_Task prompt_.
Write out the following listing's lines from the one with "The height and width of the screenshot is (600, 700)." to the one with "Task: Click the top border line above Sectors", exactly, with both included and no others.

[[ Dataset records, beginning ]]

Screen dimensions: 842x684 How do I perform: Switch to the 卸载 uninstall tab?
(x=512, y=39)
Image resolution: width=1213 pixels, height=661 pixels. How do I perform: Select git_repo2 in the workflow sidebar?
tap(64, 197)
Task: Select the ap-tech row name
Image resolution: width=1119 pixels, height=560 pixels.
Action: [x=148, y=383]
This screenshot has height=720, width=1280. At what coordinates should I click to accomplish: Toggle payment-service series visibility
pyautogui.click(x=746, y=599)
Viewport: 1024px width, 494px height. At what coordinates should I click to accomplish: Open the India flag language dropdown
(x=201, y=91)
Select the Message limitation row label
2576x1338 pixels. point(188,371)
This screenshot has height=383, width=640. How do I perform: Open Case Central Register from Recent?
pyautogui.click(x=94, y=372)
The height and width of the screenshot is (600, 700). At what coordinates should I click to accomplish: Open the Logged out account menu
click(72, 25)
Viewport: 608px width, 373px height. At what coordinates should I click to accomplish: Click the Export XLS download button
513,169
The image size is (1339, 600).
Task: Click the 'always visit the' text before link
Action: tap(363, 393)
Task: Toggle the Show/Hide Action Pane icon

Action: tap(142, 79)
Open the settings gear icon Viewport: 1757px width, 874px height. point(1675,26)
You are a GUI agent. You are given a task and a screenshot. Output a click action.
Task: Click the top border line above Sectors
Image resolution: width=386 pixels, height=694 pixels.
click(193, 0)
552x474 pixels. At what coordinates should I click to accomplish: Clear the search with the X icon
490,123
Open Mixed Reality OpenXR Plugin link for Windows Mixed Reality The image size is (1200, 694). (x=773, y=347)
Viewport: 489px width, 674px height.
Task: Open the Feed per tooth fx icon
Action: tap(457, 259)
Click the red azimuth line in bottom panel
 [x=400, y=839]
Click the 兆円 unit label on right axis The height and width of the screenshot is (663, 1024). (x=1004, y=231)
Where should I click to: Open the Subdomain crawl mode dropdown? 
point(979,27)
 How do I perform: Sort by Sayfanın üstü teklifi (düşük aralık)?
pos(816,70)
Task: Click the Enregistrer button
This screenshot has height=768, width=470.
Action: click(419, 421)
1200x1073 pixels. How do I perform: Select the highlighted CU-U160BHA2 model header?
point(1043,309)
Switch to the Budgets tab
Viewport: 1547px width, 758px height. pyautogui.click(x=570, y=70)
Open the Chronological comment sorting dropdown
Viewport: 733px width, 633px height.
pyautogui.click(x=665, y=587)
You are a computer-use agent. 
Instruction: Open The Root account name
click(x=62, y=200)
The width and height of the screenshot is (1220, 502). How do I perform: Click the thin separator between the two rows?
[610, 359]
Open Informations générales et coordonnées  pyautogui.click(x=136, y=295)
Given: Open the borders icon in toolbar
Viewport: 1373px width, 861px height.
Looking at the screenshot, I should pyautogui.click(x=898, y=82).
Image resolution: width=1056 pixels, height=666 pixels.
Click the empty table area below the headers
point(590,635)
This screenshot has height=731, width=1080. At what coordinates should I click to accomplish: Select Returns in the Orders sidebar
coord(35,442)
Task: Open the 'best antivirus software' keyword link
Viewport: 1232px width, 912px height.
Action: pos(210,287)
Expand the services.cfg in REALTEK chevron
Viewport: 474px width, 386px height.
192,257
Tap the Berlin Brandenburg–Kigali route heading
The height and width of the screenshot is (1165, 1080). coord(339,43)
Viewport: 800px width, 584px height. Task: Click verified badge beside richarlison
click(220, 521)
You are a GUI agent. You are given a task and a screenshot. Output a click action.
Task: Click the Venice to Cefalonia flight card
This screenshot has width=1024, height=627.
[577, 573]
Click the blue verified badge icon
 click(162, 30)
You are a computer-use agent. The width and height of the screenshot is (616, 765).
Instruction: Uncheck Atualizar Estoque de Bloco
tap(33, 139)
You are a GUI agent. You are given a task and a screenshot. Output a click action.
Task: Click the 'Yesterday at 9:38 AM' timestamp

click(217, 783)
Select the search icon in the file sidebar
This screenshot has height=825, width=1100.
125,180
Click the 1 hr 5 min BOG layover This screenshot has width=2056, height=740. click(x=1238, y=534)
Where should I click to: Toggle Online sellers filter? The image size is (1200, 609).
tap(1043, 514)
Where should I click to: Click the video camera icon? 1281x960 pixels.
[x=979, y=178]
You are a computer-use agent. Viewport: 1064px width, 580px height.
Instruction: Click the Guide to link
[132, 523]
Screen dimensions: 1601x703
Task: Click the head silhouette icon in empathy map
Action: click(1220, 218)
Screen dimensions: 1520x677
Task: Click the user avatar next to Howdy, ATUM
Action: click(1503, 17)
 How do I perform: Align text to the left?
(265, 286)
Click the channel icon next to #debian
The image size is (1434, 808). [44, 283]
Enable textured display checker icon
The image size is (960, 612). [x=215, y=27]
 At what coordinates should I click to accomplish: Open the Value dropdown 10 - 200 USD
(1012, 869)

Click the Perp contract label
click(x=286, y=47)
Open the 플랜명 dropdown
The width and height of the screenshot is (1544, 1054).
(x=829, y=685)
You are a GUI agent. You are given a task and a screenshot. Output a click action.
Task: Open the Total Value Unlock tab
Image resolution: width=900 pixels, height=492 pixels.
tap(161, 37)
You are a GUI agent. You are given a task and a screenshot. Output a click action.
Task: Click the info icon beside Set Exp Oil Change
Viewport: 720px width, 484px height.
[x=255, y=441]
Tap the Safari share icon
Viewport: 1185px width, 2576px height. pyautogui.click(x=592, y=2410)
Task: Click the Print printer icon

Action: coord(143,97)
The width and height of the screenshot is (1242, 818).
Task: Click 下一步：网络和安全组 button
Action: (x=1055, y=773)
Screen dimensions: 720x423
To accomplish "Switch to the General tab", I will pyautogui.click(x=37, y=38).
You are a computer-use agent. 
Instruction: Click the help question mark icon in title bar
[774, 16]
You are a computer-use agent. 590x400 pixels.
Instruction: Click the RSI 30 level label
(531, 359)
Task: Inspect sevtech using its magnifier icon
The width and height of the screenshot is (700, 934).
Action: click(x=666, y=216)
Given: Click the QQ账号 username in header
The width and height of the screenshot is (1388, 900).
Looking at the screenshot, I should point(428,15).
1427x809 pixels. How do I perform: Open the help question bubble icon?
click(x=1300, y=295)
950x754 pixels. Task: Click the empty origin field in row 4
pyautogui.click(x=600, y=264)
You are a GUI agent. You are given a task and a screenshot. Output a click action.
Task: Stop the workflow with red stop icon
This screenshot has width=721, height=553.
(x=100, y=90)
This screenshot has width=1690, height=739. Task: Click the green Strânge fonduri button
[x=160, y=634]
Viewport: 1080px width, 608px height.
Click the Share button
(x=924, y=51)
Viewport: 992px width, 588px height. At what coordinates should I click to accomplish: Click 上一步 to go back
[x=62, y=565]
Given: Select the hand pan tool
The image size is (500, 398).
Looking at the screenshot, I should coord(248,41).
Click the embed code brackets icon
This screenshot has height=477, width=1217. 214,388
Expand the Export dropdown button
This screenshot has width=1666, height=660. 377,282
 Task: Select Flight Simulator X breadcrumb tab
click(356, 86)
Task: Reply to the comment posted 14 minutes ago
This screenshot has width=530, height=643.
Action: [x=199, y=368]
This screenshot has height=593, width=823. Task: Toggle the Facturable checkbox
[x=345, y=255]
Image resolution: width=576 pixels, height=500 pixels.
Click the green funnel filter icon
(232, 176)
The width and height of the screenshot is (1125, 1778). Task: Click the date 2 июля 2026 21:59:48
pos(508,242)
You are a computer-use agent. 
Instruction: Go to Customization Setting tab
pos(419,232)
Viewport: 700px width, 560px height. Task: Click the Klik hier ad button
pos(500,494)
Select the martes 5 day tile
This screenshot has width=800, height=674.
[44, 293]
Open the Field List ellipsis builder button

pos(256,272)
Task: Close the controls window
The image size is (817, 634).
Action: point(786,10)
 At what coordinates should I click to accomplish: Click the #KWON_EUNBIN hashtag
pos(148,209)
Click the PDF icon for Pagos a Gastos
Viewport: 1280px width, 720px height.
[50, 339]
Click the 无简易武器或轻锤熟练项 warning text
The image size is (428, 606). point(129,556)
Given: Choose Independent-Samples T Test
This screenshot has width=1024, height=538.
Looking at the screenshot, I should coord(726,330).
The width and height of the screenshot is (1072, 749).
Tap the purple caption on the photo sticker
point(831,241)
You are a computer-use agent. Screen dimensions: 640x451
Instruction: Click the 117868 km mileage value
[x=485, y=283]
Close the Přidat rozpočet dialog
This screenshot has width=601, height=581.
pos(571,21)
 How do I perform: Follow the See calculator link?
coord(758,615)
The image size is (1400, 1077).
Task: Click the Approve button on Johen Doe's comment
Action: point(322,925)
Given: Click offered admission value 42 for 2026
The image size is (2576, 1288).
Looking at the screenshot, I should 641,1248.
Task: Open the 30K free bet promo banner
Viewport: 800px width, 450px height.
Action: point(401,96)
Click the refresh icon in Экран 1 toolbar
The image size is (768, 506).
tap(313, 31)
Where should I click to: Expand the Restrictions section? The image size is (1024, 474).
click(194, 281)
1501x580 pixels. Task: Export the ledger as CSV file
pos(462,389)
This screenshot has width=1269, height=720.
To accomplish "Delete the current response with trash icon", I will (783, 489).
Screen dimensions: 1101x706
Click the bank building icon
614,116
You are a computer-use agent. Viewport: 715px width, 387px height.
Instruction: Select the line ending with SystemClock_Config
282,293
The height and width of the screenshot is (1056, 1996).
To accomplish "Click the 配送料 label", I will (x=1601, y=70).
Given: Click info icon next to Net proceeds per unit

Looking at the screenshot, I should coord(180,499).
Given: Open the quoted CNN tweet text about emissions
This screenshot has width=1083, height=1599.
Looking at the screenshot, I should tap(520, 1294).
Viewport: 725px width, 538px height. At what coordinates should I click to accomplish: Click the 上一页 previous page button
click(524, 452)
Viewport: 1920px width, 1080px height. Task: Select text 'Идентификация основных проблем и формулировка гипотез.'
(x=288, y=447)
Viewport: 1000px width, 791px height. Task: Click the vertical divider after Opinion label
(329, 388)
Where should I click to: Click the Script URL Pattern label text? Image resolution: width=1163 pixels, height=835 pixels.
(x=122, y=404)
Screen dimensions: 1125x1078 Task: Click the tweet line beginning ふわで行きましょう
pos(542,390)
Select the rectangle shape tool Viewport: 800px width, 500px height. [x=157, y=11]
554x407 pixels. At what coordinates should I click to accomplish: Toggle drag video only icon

[[ Dataset records, end ]]

_Reply_.
The height and width of the screenshot is (600, 700). At what coordinates should I click to accomplish: Open the Logged out account menu
click(72, 25)
Viewport: 608px width, 373px height. At what coordinates should I click to accomplish: Click the Export XLS download button
513,169
The image size is (1339, 600).
Task: Click the 'always visit the' text before link
Action: tap(363, 393)
Task: Toggle the Show/Hide Action Pane icon

Action: tap(142, 79)
Open the settings gear icon Viewport: 1757px width, 874px height. point(1675,26)
You are a GUI agent. You are given a task and a screenshot. Output a click action.
Task: Click the top border line above Sectors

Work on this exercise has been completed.